MolecularDiffusion.modules.models.ldm.decoders.transformer¶

Transformer decoder for VAE.

Classes¶

TransformerDecoder

Transformer decoder as part of VAE.

Functions¶

get_index_embedding(indices, emb_dim[, max_len])

Creates sine / cosine positional embeddings from a prespecified indices.

Module Contents¶

class MolecularDiffusion.modules.models.ldm.decoders.transformer.TransformerDecoder(max_num_elements: int = 100, d_model: int = 256, nhead: int = 8, dim_feedforward: int = 1024, activation: str = 'gelu', dropout: float = 0.0, norm_first: bool = True, bias: bool = True, num_layers: int = 4)¶

Bases: torch.nn.Module

Transformer decoder as part of VAE.

Takes encoded latent tokens and decodes to atom types and positions.
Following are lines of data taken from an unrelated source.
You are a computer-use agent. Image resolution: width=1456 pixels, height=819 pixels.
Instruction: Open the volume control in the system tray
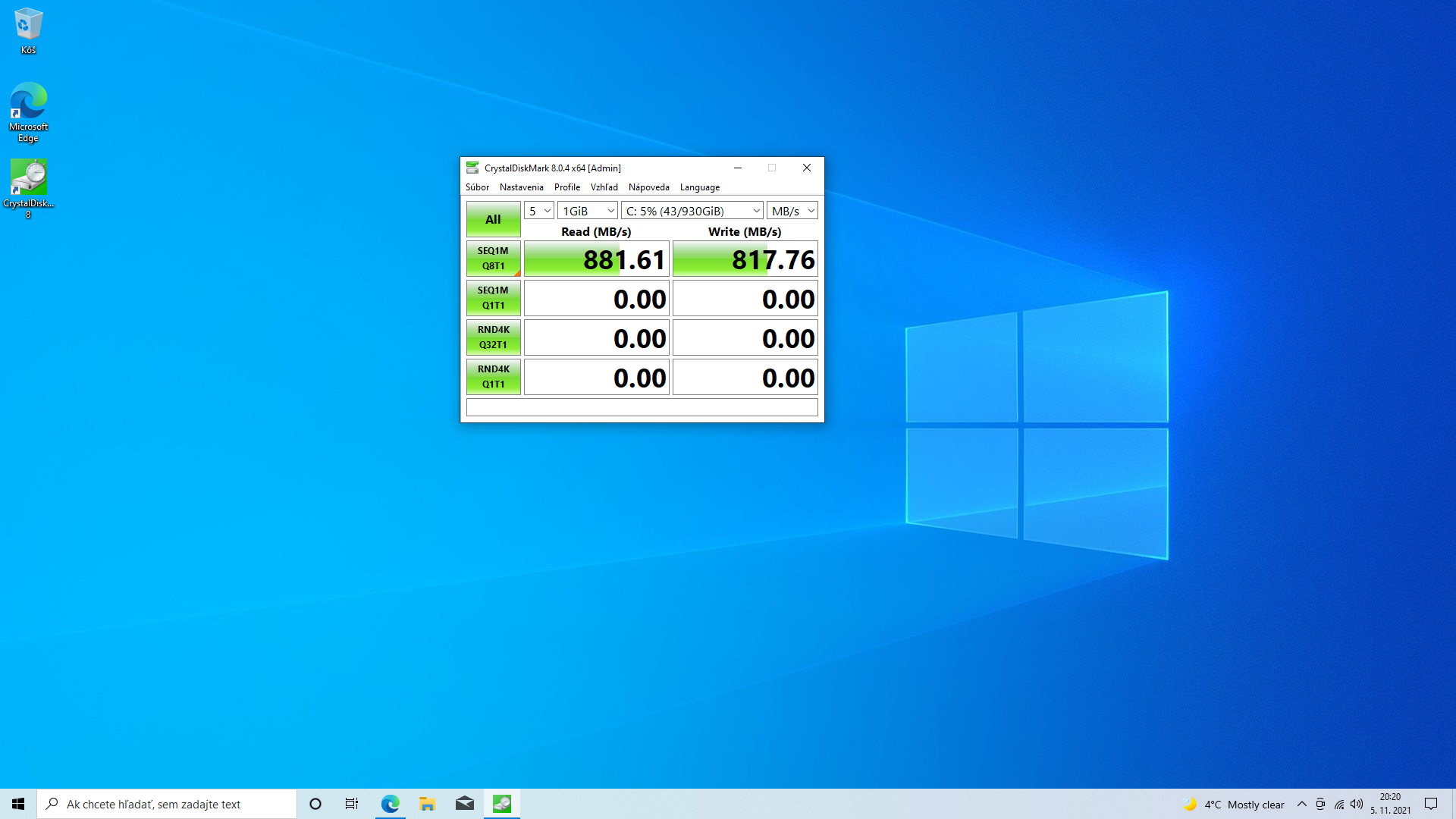(x=1357, y=804)

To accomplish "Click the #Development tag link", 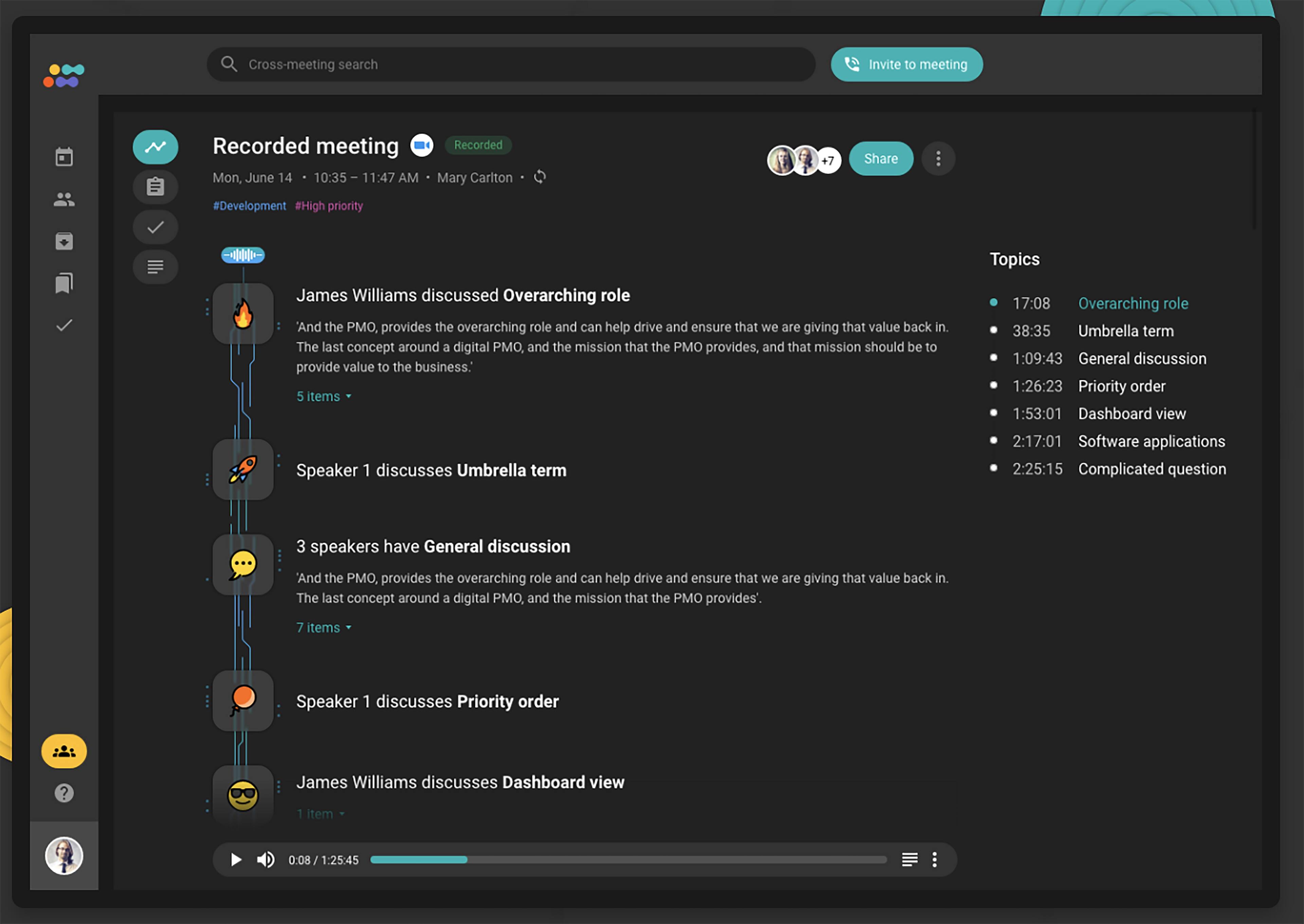I will tap(249, 206).
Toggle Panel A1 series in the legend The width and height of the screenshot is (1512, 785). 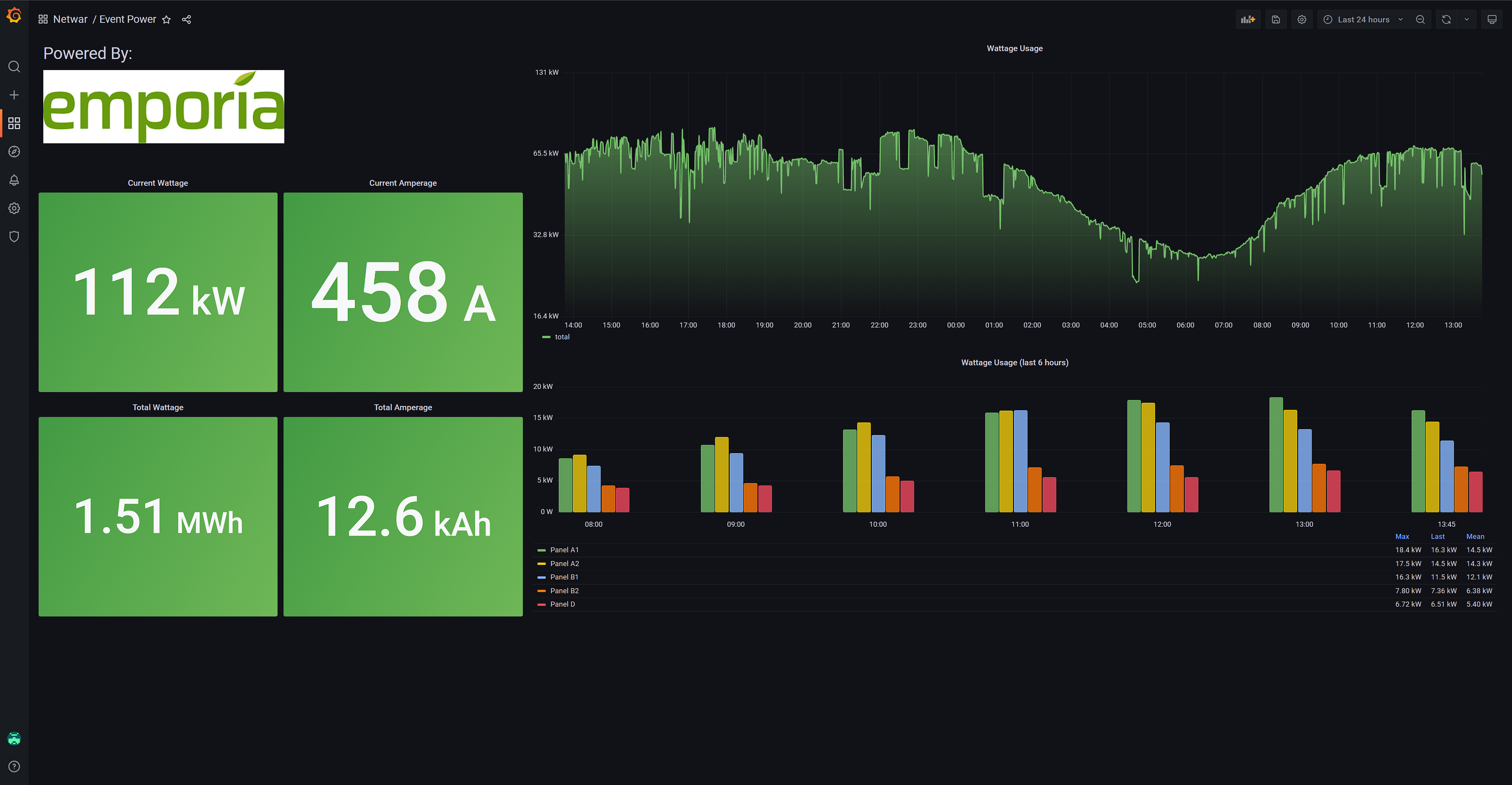click(564, 550)
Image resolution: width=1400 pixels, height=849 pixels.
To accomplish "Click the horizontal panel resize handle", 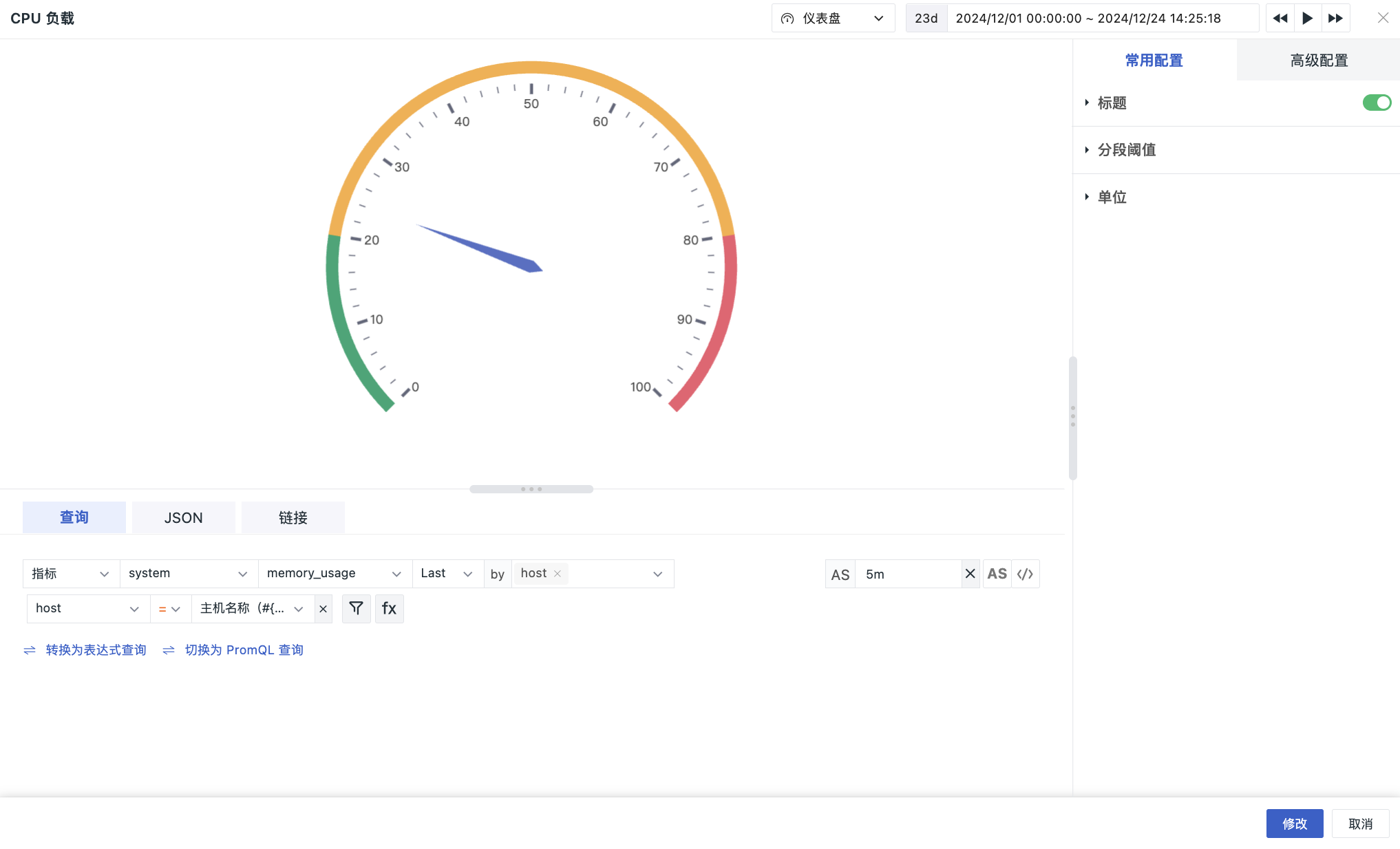I will tap(531, 489).
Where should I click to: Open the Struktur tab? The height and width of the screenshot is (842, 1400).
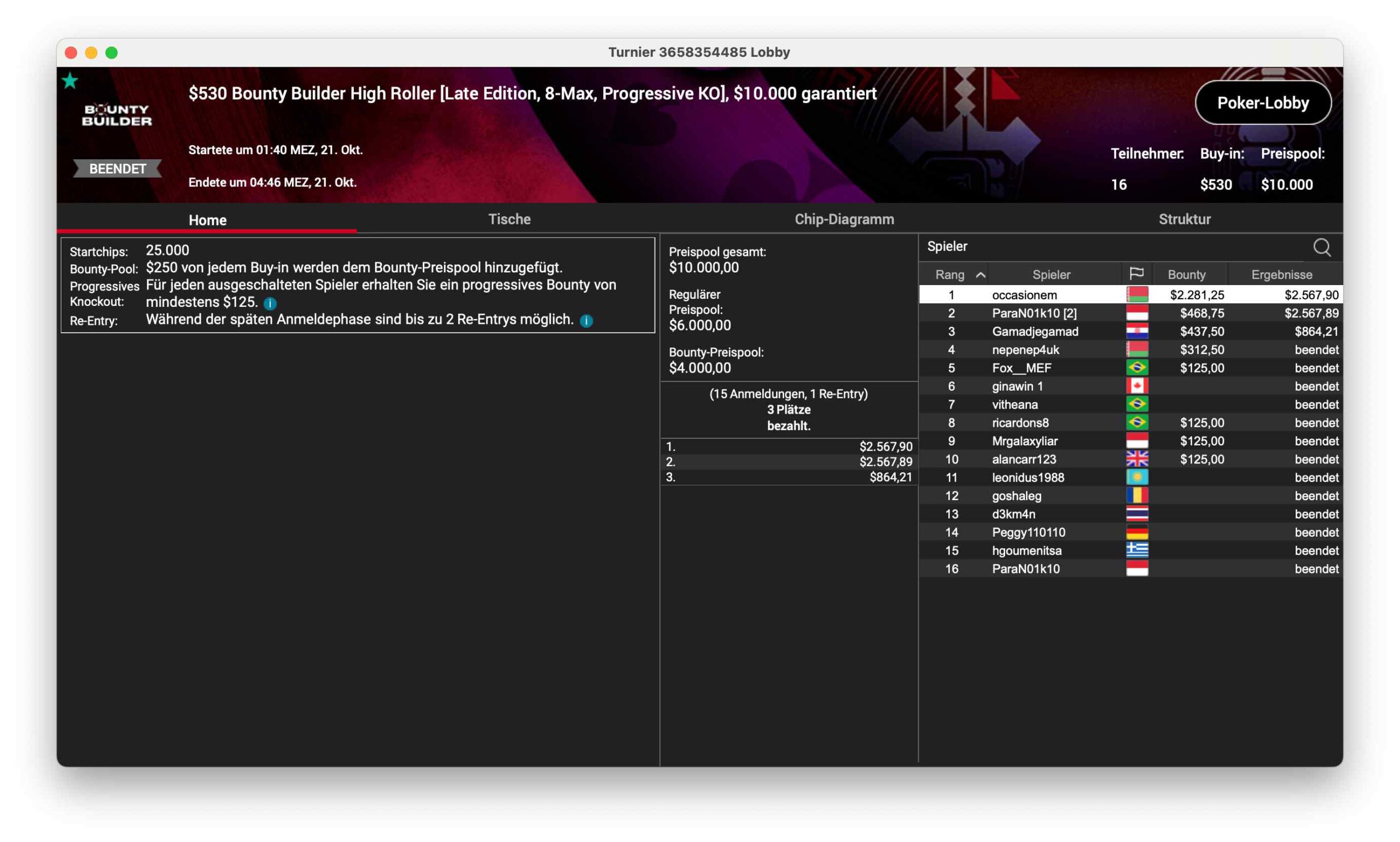click(x=1183, y=219)
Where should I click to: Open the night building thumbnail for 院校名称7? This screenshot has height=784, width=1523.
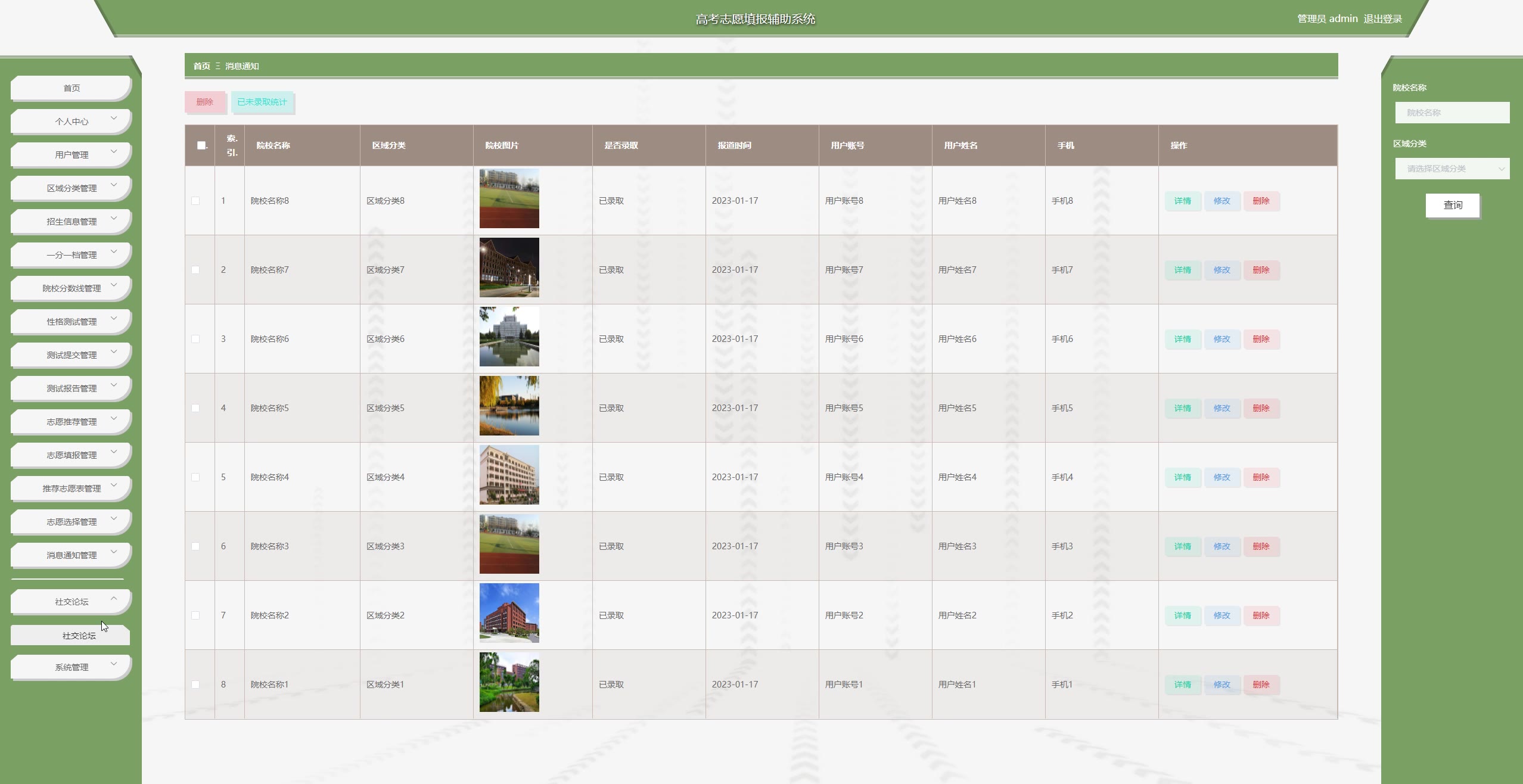(x=509, y=267)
For molecules, lattice and frac_coords outputs are ignored.

Parameters:

max_num_elements – Maximum number of elements (atomic numbers) supported
d_model – Dimension of the model
nhead – Number of attention heads
dim_feedforward – Dimension of the feedforward network
activation – Activation function to use
dropout – Dropout rate
norm_first – Whether to use pre-normalization in Transformer blocks
bias – Whether to use bias
num_layers – Number of layers

forward(encoded_batch: Dict[str, torch.Tensor]) → Dict[str, torch.Tensor]¶

Parameters:

encoded_batch – Dict with keys: x (torch.Tensor): Encoded latent tokens (n, d) num_atoms (torch.Tensor): Number of atoms per sample batch (torch.Tensor): Batch index for each atom token_idx (torch.Tensor): Token index for each atom

Returns:

atom_types (n, max_elements), pos (n, 3),: frac_coords (n, 3), lattices (bsz, 6)

Return type:

Dict with keys

atom_types_head¶

d_model = 256¶

frac_coords_head¶

lattice_head¶

max_num_elements = 100¶

num_layers = 4¶

pos_head¶

transformer¶

MolecularDiffusion.modules.models.ldm.decoders.transformer.get_index_embedding(indices, emb_dim, max_len=2048)¶: Creates sine / cosine positional embeddings from a prespecified indices.